Rafal Andrzejewski is a team leader and software developer. Taking part in many Solr and Lucene projects. Recently joined solr.pl site as blogger where can share his knowledge about search engine oriented topics. Rafał is a DZone MVB and is not an employee of DZone and has posted 8 posts at DZone. You can read more from them at their website. View Full User Profile

“Car sale application” – schema.xml designing to gain what we really need (part 1)

06.09.2011
| 5182 views |
  • submit to reddit

One of the fundamental pieces of solr’s configuration file is the schema.xml file. It is a kind of connector between what we need and what solr understands. If we want to have a search engine, that gives us search results we really expect, then it is very important to properly design the schema.xml configuration file.
We would like to introduce you the first of the series of articles which will hopefully show you how to design the schema.xml file and how to handle and modify all of the file’s components.

Requirements specification

Imagine we would like to use solr to provide our car sale website with a search engine. The functional part of our website is, at the beginning, rather primitive and takes advantage of only the small piece of every car information:

  • make
  • model
  • year of production
  • price
  • engine size
  • mileage
  • colour
  • damaged

We would like to design a simple configuration schema file, which will make it possible to index data from the given fields. But before we open the schema.xml file and start typing, let’s answer the seven fundamental questions related to our fields:

1. What is the field type ?

Let’s determine the type of every field:

  • make – text field
  • model – text field
  • year of production – integer field
  • price – float field
  • engine size – integer field
  • mileage – integer field
  • colour – textual field
  • damaged – logical field
So what ?

So we will need some basic type definitions like string, boolean, int, float.

2. Is it the field used in search process ?

We would like to use the data from some fields in order to enable our search engine to find the proper documents (car sale announcements). To accomplish that we are going to use 3 fields: make, model, year of production.

So what ?

So we will need to create another field type, which will contain some filters to make finding the documents easy and efficient. We will create another field of the newly created type, where we will put all the data from make, model and year of production fields.
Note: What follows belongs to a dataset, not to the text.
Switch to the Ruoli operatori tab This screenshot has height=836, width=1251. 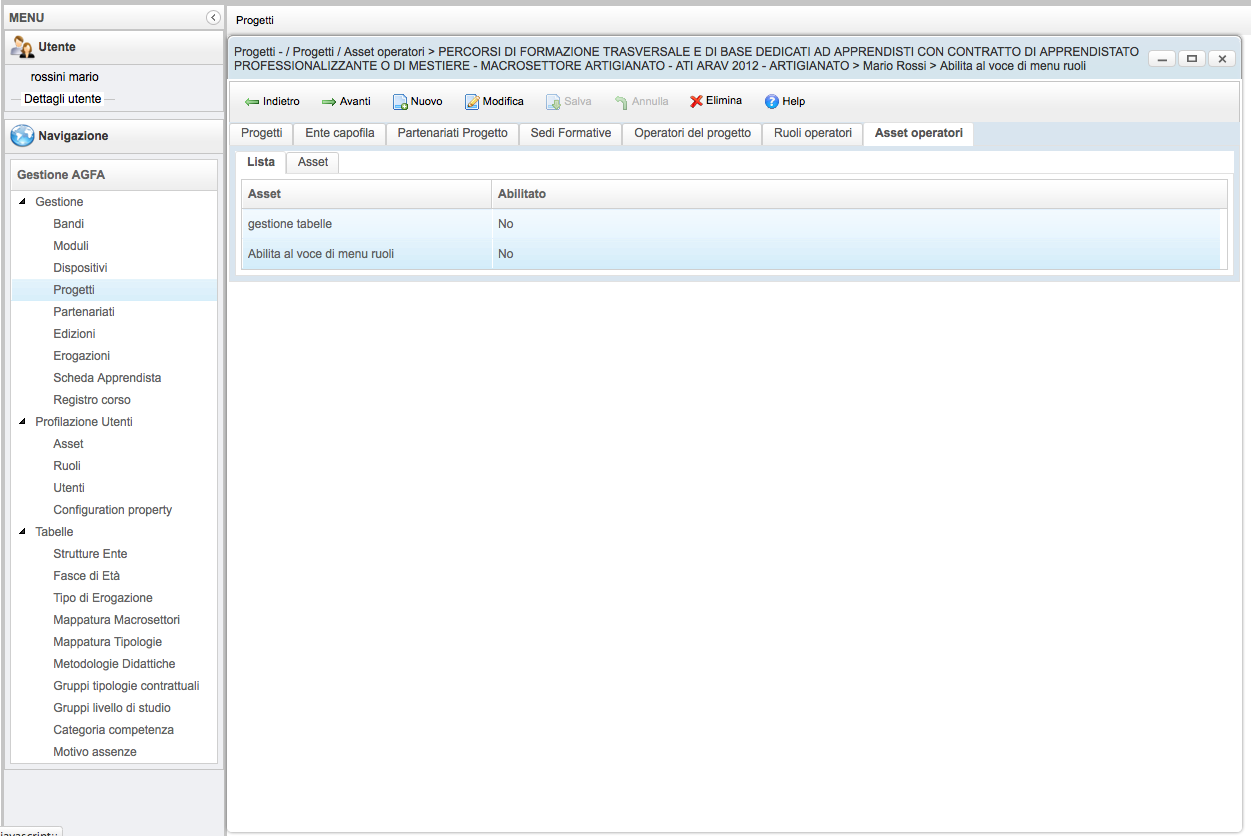pyautogui.click(x=812, y=133)
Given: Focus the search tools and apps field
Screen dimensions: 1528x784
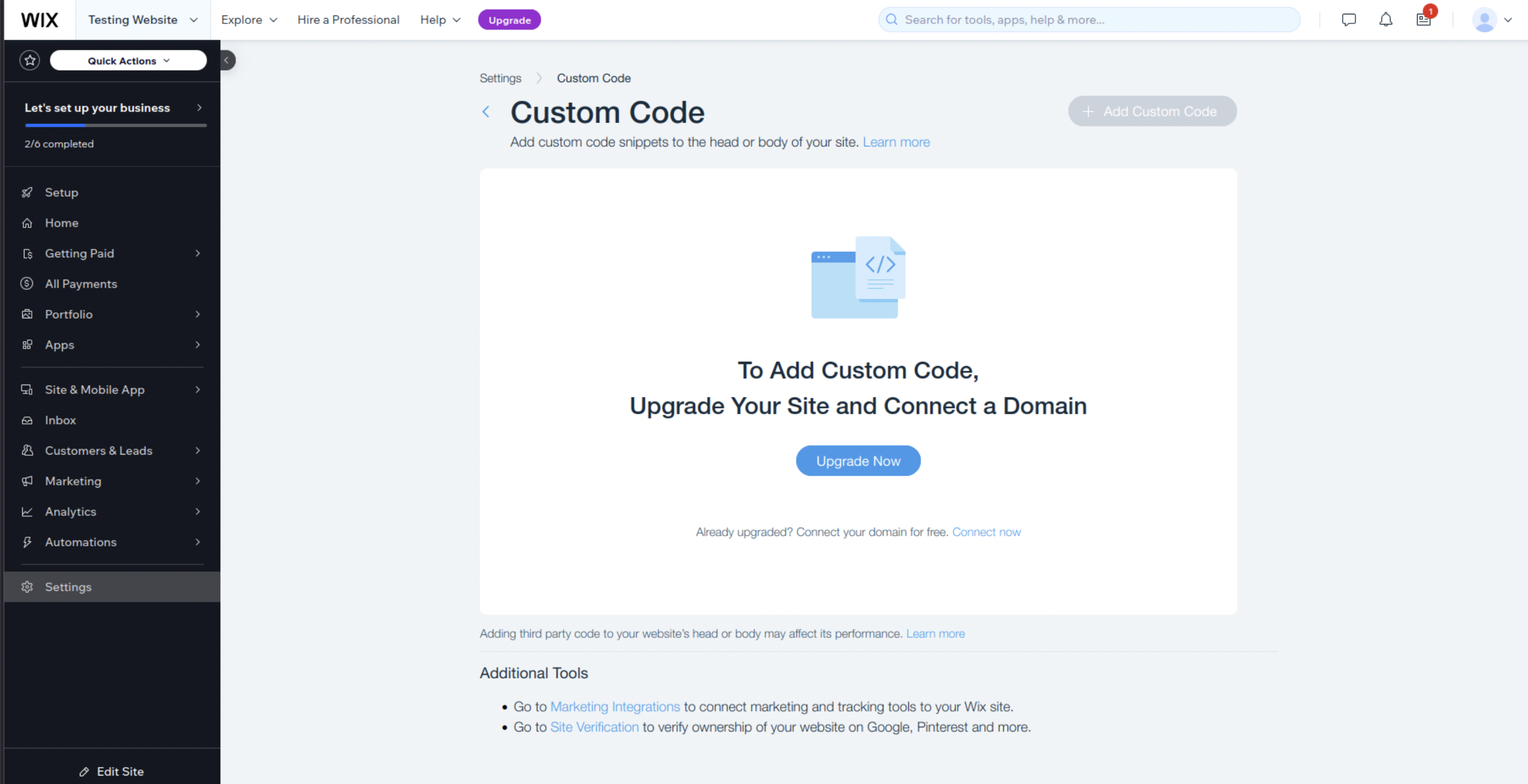Looking at the screenshot, I should (1089, 20).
3. Is it the field used in faceting or sorting operation ?

In our website we would like to sort search results using 4 fields: model, year of production, price and mileage. We would also like to be able to to use facet operation on fields: make, model, year of production and colour.

So what ?

When we want to create a field type for fields used for sorting/faceting, then we need to know that this type cannot contain tokenizers and filters which can tokenize values in those fields. But still we want the values to be lowercased, so the letters size does not influence the sorting/faceting results. So that’s the kind of another field type we will need to create.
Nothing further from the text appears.